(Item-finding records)
────────────────────────────────────────

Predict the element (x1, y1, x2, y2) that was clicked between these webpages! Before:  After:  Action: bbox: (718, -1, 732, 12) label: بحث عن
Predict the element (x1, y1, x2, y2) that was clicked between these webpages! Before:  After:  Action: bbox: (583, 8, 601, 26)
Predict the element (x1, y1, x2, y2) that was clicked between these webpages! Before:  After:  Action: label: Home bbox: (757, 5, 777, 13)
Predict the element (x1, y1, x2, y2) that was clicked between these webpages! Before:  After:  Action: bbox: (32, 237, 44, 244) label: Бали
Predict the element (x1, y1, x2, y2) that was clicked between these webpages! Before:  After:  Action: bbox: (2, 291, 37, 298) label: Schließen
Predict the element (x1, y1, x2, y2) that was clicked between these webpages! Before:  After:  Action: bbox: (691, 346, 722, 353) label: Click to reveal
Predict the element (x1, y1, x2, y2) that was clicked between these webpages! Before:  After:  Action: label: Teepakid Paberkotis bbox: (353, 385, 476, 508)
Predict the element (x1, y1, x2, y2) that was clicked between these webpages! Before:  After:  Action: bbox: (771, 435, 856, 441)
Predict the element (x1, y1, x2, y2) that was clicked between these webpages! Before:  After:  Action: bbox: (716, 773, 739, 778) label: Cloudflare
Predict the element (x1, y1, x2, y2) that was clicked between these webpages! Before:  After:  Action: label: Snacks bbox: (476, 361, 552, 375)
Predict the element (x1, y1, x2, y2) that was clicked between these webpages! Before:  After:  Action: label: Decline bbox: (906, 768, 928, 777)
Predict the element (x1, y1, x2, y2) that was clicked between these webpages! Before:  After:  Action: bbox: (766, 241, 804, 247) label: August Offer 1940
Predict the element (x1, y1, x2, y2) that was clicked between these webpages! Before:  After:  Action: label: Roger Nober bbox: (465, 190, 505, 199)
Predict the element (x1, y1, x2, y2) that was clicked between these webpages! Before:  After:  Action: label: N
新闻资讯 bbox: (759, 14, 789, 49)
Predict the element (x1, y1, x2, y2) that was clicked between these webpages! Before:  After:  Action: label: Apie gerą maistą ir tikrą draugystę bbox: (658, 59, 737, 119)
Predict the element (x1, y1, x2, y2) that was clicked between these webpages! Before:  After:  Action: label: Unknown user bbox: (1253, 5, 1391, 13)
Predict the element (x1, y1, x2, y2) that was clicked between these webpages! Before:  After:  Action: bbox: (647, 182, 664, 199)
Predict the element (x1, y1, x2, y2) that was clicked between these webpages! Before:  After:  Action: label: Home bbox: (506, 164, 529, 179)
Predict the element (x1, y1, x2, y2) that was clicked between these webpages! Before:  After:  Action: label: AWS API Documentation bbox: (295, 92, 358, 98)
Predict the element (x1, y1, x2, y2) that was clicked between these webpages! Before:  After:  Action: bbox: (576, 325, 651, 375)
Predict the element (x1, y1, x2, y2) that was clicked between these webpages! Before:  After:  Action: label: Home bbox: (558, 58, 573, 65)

────────────────────────────────────────

What the task asks :: Could you copy out each of the entries above verbatim, from the first line to the last?

Answer to the exercise ::
Predict the element (x1, y1, x2, y2) that was clicked between these webpages! Before:  After:  Action: bbox: (718, -1, 732, 12) label: بحث عن
Predict the element (x1, y1, x2, y2) that was clicked between these webpages! Before:  After:  Action: bbox: (583, 8, 601, 26)
Predict the element (x1, y1, x2, y2) that was clicked between these webpages! Before:  After:  Action: label: Home bbox: (757, 5, 777, 13)
Predict the element (x1, y1, x2, y2) that was clicked between these webpages! Before:  After:  Action: bbox: (32, 237, 44, 244) label: Бали
Predict the element (x1, y1, x2, y2) that was clicked between these webpages! Before:  After:  Action: bbox: (2, 291, 37, 298) label: Schließen
Predict the element (x1, y1, x2, y2) that was clicked between these webpages! Before:  After:  Action: bbox: (691, 346, 722, 353) label: Click to reveal
Predict the element (x1, y1, x2, y2) that was clicked between these webpages! Before:  After:  Action: label: Teepakid Paberkotis bbox: (353, 385, 476, 508)
Predict the element (x1, y1, x2, y2) that was clicked between these webpages! Before:  After:  Action: bbox: (771, 435, 856, 441)
Predict the element (x1, y1, x2, y2) that was clicked between these webpages! Before:  After:  Action: bbox: (716, 773, 739, 778) label: Cloudflare
Predict the element (x1, y1, x2, y2) that was clicked between these webpages! Before:  After:  Action: label: Snacks bbox: (476, 361, 552, 375)
Predict the element (x1, y1, x2, y2) that was clicked between these webpages! Before:  After:  Action: label: Decline bbox: (906, 768, 928, 777)
Predict the element (x1, y1, x2, y2) that was clicked between these webpages! Before:  After:  Action: bbox: (766, 241, 804, 247) label: August Offer 1940
Predict the element (x1, y1, x2, y2) that was clicked between these webpages! Before:  After:  Action: label: Roger Nober bbox: (465, 190, 505, 199)
Predict the element (x1, y1, x2, y2) that was clicked between these webpages! Before:  After:  Action: label: N
新闻资讯 bbox: (759, 14, 789, 49)
Predict the element (x1, y1, x2, y2) that was clicked between these webpages! Before:  After:  Action: label: Apie gerą maistą ir tikrą draugystę bbox: (658, 59, 737, 119)
Predict the element (x1, y1, x2, y2) that was clicked between these webpages! Before:  After:  Action: label: Unknown user bbox: (1253, 5, 1391, 13)
Predict the element (x1, y1, x2, y2) that was clicked between these webpages! Before:  After:  Action: bbox: (647, 182, 664, 199)
Predict the element (x1, y1, x2, y2) that was clicked between these webpages! Before:  After:  Action: label: Home bbox: (506, 164, 529, 179)
Predict the element (x1, y1, x2, y2) that was clicked between these webpages! Before:  After:  Action: label: AWS API Documentation bbox: (295, 92, 358, 98)
Predict the element (x1, y1, x2, y2) that was clicked between these webpages! Before:  After:  Action: bbox: (576, 325, 651, 375)
Predict the element (x1, y1, x2, y2) that was clicked between these webpages! Before:  After:  Action: label: Home bbox: (558, 58, 573, 65)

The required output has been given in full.